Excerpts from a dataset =
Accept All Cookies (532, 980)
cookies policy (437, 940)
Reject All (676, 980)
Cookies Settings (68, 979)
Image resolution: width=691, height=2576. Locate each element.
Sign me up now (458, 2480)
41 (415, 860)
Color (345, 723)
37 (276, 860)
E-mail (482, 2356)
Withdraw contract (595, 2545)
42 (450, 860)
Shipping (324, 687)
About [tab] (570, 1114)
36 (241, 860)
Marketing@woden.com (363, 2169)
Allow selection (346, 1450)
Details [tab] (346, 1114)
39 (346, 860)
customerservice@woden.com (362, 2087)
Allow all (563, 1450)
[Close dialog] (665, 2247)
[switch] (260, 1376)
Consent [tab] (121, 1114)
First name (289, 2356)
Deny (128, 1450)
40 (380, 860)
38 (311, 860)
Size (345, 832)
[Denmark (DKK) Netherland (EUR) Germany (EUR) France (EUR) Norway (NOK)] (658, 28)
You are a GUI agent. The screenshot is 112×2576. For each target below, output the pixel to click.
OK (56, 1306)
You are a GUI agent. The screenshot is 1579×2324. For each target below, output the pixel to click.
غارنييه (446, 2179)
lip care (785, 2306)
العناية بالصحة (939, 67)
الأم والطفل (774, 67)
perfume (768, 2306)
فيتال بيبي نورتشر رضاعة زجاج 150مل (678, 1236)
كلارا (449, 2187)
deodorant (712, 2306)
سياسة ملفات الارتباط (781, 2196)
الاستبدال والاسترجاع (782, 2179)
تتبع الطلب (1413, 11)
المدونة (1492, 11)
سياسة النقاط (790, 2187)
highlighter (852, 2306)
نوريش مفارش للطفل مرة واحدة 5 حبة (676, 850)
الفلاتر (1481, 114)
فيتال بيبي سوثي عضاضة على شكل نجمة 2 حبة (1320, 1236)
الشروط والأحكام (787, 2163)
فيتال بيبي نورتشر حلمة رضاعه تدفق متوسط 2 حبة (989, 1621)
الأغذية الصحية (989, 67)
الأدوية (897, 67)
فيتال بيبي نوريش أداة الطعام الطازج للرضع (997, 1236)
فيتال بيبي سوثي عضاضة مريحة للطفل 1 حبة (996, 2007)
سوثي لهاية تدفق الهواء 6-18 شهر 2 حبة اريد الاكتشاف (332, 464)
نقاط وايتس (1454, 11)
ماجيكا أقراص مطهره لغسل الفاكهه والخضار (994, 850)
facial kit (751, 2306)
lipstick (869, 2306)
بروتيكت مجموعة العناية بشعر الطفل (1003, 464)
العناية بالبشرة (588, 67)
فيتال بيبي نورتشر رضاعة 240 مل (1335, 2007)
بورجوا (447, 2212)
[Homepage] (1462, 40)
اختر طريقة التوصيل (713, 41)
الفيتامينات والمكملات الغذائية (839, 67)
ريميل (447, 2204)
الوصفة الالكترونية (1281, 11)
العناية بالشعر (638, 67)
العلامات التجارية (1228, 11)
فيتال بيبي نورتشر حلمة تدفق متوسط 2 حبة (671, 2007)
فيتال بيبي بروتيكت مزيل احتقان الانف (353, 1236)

Description of the task = Reproduce each line, exactly as it appears, from the one that contains "فيتال بيبي نوريش" through the last line of the records. Add no other lines.

Response to the exercise =
فيتال بيبي نوريش أداة الطعام الطازج للرضع (997, 1236)
فيتال بيبي سوثي عضاضة مريحة للطفل 1 حبة (996, 2007)
سوثي لهاية تدفق الهواء 6-18 شهر 2 حبة اريد الاكتشاف (332, 464)
نقاط وايتس (1454, 11)
ماجيكا أقراص مطهره لغسل الفاكهه والخضار (994, 850)
facial kit (751, 2306)
lipstick (869, 2306)
بروتيكت مجموعة العناية بشعر الطفل (1003, 464)
العناية بالبشرة (588, 67)
فيتال بيبي نورتشر رضاعة 240 مل (1335, 2007)
بورجوا (447, 2212)
[Homepage] (1462, 40)
اختر طريقة التوصيل (713, 41)
الفيتامينات والمكملات الغذائية (839, 67)
ريميل (447, 2204)
الوصفة الالكترونية (1281, 11)
العناية بالشعر (638, 67)
العلامات التجارية (1228, 11)
فيتال بيبي نورتشر حلمة تدفق متوسط 2 حبة (671, 2007)
فيتال بيبي بروتيكت مزيل احتقان الانف (353, 1236)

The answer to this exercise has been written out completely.